For this listing, the lines between the one holding "Image resolution: width=1270" and the one holding "Given: Toggle the League Table view selector", inclusive, must be set down exactly.

· · · · · · ·

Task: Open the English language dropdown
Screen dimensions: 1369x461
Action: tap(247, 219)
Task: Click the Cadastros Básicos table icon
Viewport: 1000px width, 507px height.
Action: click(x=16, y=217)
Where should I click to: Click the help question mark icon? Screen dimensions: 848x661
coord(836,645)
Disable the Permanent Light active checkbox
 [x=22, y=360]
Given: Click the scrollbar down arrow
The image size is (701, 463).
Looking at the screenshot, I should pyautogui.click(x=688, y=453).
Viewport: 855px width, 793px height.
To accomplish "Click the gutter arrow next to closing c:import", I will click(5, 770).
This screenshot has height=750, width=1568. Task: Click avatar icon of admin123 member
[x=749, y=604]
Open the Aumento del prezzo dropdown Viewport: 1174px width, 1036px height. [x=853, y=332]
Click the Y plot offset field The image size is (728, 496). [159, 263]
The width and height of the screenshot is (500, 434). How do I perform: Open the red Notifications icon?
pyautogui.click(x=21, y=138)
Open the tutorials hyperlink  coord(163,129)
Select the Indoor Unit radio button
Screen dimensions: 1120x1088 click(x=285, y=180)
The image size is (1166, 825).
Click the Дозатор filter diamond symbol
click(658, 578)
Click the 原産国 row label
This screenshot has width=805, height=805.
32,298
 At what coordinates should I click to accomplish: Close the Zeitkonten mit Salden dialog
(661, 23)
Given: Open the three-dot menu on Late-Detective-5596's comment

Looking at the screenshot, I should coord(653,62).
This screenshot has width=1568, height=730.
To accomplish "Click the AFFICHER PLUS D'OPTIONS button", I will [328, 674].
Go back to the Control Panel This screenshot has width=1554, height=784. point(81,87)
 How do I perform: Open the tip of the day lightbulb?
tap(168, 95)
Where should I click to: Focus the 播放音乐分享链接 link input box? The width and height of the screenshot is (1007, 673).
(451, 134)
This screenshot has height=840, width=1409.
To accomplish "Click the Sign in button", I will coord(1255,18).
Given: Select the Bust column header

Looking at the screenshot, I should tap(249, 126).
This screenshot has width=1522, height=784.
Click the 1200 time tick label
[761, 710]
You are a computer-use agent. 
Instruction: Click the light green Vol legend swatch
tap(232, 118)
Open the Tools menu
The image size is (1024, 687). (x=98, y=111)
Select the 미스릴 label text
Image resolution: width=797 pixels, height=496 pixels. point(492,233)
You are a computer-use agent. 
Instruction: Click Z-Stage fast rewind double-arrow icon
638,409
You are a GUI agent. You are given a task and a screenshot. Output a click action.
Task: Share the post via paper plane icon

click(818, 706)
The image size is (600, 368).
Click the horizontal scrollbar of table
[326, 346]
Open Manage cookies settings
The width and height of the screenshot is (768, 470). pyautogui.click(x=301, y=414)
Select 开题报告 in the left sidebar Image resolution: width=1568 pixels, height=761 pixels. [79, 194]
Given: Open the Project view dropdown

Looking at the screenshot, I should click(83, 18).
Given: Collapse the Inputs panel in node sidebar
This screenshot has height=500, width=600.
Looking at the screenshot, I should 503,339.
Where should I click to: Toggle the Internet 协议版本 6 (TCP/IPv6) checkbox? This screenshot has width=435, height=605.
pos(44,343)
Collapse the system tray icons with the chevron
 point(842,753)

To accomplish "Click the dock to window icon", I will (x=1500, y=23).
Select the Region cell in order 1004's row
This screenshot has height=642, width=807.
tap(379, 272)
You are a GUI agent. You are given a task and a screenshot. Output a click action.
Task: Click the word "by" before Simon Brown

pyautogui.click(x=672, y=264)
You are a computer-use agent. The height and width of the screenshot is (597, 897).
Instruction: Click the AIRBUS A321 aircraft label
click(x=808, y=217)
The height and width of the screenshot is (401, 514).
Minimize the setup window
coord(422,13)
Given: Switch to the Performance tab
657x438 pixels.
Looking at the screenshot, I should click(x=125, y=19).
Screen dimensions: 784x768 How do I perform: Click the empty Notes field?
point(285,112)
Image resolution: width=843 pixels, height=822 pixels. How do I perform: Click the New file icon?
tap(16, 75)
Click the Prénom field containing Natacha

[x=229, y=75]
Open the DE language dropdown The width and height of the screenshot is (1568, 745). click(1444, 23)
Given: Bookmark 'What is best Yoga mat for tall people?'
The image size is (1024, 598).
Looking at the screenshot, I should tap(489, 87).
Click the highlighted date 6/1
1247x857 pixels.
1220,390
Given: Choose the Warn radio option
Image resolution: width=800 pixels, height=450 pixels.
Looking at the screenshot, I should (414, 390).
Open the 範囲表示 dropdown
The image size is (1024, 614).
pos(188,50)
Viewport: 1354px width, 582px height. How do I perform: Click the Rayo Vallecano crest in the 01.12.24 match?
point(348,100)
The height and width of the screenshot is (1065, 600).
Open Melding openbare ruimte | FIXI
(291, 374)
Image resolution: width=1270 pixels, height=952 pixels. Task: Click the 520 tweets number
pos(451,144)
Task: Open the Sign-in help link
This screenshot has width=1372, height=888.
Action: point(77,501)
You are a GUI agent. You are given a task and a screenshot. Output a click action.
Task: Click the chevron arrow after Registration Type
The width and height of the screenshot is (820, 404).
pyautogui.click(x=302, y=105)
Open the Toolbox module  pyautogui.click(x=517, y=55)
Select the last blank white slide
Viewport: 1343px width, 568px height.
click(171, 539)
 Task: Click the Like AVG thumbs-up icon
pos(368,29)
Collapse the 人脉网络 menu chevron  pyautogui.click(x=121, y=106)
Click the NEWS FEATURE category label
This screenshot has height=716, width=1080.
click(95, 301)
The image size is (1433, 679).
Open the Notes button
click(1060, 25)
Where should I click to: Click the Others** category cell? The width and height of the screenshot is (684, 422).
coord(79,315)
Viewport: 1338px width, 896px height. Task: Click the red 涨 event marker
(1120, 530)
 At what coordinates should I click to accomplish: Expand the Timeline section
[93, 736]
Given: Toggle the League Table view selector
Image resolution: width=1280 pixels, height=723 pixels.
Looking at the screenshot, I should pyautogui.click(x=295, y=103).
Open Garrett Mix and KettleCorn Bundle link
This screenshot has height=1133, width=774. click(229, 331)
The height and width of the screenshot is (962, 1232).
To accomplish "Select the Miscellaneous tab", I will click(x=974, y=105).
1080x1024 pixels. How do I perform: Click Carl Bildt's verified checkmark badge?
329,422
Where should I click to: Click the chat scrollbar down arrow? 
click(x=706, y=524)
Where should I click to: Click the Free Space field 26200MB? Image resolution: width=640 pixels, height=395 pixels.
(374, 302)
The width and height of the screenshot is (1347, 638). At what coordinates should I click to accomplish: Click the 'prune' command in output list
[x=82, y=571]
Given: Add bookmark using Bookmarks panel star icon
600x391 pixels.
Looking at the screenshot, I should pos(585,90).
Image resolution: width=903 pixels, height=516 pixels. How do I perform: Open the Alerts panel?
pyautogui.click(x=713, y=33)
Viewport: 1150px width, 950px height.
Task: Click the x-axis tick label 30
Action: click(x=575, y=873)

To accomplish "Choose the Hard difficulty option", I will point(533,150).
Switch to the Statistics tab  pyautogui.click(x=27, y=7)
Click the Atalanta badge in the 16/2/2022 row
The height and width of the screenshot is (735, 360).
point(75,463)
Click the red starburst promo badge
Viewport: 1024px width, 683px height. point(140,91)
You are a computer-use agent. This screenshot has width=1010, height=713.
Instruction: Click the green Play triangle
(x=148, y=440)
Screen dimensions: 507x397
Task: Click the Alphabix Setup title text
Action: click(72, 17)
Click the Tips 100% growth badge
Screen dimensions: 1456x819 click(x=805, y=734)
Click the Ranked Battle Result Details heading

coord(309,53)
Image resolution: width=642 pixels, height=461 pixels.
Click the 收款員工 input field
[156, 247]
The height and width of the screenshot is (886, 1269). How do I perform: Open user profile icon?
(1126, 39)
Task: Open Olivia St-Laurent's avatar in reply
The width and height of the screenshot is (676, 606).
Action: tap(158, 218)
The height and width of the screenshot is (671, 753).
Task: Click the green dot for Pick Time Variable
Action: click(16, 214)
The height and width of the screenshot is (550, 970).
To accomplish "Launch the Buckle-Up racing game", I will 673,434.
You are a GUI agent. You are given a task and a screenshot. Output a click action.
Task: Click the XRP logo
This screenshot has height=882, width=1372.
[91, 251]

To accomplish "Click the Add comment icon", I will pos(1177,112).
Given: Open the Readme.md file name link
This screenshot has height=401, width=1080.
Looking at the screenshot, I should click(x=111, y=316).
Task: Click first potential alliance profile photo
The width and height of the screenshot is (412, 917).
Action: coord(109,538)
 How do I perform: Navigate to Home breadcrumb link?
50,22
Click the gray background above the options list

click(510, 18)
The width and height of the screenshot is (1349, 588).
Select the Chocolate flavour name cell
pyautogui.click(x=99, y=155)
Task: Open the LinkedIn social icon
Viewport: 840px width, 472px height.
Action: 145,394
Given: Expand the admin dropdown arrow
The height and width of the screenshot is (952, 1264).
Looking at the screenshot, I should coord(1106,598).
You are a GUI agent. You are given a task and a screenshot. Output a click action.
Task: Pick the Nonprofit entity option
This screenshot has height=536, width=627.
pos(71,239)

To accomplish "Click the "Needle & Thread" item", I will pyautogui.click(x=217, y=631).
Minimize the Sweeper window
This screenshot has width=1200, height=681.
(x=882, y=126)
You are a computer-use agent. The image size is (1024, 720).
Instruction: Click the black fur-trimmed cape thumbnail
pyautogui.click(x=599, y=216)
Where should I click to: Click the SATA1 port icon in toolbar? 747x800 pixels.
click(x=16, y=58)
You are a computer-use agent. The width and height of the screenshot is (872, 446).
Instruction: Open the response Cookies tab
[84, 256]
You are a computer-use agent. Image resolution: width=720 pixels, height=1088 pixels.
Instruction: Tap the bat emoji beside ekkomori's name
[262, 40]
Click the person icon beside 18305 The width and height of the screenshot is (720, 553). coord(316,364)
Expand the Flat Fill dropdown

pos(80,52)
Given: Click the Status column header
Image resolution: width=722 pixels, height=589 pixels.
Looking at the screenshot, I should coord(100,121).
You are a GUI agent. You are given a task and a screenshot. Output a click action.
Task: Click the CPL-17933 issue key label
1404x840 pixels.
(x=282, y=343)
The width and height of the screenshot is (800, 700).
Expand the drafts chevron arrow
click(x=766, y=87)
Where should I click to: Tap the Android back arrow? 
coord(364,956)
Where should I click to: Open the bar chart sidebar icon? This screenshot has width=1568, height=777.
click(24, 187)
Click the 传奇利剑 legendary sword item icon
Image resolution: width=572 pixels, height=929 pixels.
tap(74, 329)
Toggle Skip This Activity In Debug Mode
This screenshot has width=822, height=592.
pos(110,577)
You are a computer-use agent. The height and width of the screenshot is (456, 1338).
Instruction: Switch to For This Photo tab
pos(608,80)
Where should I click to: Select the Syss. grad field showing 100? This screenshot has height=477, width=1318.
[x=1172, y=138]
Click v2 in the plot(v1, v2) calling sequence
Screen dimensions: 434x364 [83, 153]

· · · · · · ·

> _Written response_:
Image resolution: width=1270 pixels, height=952 pixels. Task: Click the 520 tweets number
pos(451,144)
Task: Open the Sign-in help link
This screenshot has width=1372, height=888.
Action: point(77,501)
You are a GUI agent. You are given a task and a screenshot. Output a click action.
Task: Click the chevron arrow after Registration Type
The width and height of the screenshot is (820, 404).
pyautogui.click(x=302, y=105)
Open the Toolbox module  pyautogui.click(x=517, y=55)
Select the last blank white slide
Viewport: 1343px width, 568px height.
click(171, 539)
 Task: Click the Like AVG thumbs-up icon
pos(368,29)
Collapse the 人脉网络 menu chevron  pyautogui.click(x=121, y=106)
Click the NEWS FEATURE category label
This screenshot has height=716, width=1080.
click(95, 301)
The image size is (1433, 679).
Open the Notes button
click(1060, 25)
Where should I click to: Click the Others** category cell? The width and height of the screenshot is (684, 422).
coord(79,315)
Viewport: 1338px width, 896px height. Task: Click the red 涨 event marker
(1120, 530)
 At what coordinates should I click to accomplish: Expand the Timeline section
[93, 736]
Given: Toggle the League Table view selector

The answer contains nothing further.